§ Task to carry out
Beginning at the line that contains "Task: Add Taco de Chorizo to cart", transcribe every line up to the last one in the material below. Include no other lines.

§ Data to examine

********

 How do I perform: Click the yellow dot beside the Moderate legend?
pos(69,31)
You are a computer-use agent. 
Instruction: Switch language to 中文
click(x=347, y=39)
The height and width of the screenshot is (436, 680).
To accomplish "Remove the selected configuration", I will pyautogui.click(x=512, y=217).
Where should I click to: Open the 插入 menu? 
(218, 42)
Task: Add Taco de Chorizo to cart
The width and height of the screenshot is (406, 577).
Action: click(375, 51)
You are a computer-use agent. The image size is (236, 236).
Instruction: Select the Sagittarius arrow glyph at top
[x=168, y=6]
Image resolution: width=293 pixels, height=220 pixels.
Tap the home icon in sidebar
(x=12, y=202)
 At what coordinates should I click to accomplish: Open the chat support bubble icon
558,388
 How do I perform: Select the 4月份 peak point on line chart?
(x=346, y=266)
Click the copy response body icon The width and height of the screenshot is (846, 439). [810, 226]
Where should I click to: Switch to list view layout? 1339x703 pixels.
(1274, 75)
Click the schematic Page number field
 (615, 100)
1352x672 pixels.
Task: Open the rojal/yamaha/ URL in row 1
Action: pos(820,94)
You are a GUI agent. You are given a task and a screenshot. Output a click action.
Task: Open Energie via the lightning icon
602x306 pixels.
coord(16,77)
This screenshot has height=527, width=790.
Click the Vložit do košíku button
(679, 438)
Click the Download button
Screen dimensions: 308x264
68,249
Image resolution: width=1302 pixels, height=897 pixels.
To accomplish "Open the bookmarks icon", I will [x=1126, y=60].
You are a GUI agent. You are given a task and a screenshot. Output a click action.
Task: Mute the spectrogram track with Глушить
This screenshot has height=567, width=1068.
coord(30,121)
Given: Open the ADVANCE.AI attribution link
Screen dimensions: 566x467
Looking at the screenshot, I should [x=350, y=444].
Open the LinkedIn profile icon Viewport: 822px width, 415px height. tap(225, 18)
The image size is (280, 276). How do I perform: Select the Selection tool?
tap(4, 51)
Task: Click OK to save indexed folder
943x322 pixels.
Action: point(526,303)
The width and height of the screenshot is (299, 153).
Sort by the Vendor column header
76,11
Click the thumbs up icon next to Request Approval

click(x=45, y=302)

********

§ Finished task
Task: Add Taco de Chorizo to cart
The width and height of the screenshot is (406, 577).
Action: click(375, 51)
You are a computer-use agent. The image size is (236, 236).
Instruction: Select the Sagittarius arrow glyph at top
[x=168, y=6]
Image resolution: width=293 pixels, height=220 pixels.
Tap the home icon in sidebar
(x=12, y=202)
 At what coordinates should I click to accomplish: Open the chat support bubble icon
558,388
 How do I perform: Select the 4月份 peak point on line chart?
(x=346, y=266)
Click the copy response body icon The width and height of the screenshot is (846, 439). [810, 226]
Where should I click to: Switch to list view layout? 1339x703 pixels.
(1274, 75)
Click the schematic Page number field
 (615, 100)
1352x672 pixels.
Task: Open the rojal/yamaha/ URL in row 1
Action: pos(820,94)
You are a GUI agent. You are given a task and a screenshot. Output a click action.
Task: Open Energie via the lightning icon
602x306 pixels.
coord(16,77)
This screenshot has height=527, width=790.
Click the Vložit do košíku button
(679, 438)
Click the Download button
Screen dimensions: 308x264
68,249
Image resolution: width=1302 pixels, height=897 pixels.
To accomplish "Open the bookmarks icon", I will [x=1126, y=60].
You are a GUI agent. You are given a task and a screenshot. Output a click action.
Task: Mute the spectrogram track with Глушить
This screenshot has height=567, width=1068.
coord(30,121)
Given: Open the ADVANCE.AI attribution link
Screen dimensions: 566x467
Looking at the screenshot, I should [x=350, y=444].
Open the LinkedIn profile icon Viewport: 822px width, 415px height. tap(225, 18)
The image size is (280, 276). How do I perform: Select the Selection tool?
tap(4, 51)
Task: Click OK to save indexed folder
943x322 pixels.
Action: point(526,303)
The width and height of the screenshot is (299, 153).
Sort by the Vendor column header
76,11
Click the thumbs up icon next to Request Approval

click(x=45, y=302)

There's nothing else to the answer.